-- START OF Source excerpt --

Parliamentary elections were held in Slovenia on 21 September 2008 to elect the 90 deputies of the National Assembly. 17 parties filed to run in the election, including all nine parliamentary parties. The election was won by the Social Democrats (SD), who then went on to form a government together with Zares, Liberal Democracy of Slovenia (LDS) and the Democratic Party of Pensioners of Slovenia (DeSUS).

Opinion polls

Exit polls
According to exit polls, conducted by the Interstat agency for Radiotelevizija Slovenija, Social Democrats (SD) won the most votes, 32.02%. Slovenian Democratic Party (SDS) finished second with 28.04%. Other parties followed: Zares 10.05%, Democratic Party of Pensioners of Slovenia (DeSUS) 6.74%, Slovenian National Party (SNS) 5.58%, Liberal Democracy of Slovenia (LDS) 5.21%, and Slovenian People's Party (SLS) with Youth Party of Slovenia (SMS) 4.28%. New Slovenia (NSi) and Lipa, the parliamentary parties before the elections, did not reach the 4% limit.

-- END OF Source excerpt --
-- START OF Source data --

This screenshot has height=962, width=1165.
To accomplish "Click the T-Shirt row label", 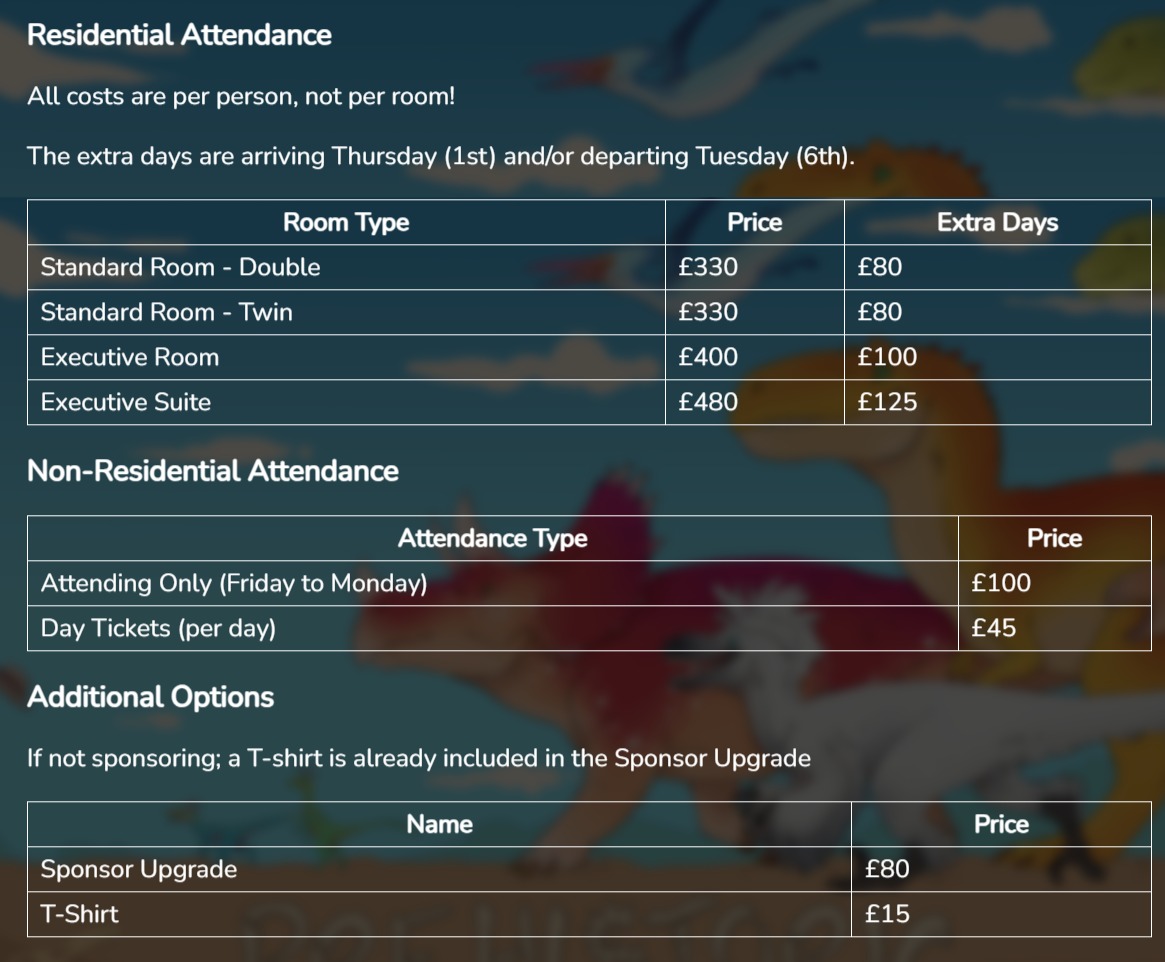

-- END OF Source data --

## [Problems and tasks]
**1.** Name every party that, according to the text on the 2008 Slovenian parliamentary election, joined the Social Democrats in forming a government.
**2.** In the text on the 2008 Slovenian parliamentary election, which agency carried out the exit polls?

## [Full solutions]
**1.** Zares, Liberal Democracy of Slovenia (LDS), and the Democratic Party of Pensioners of Slovenia (DeSUS).

**2.** The Interstat agency, for Radiotelevizija Slovenija.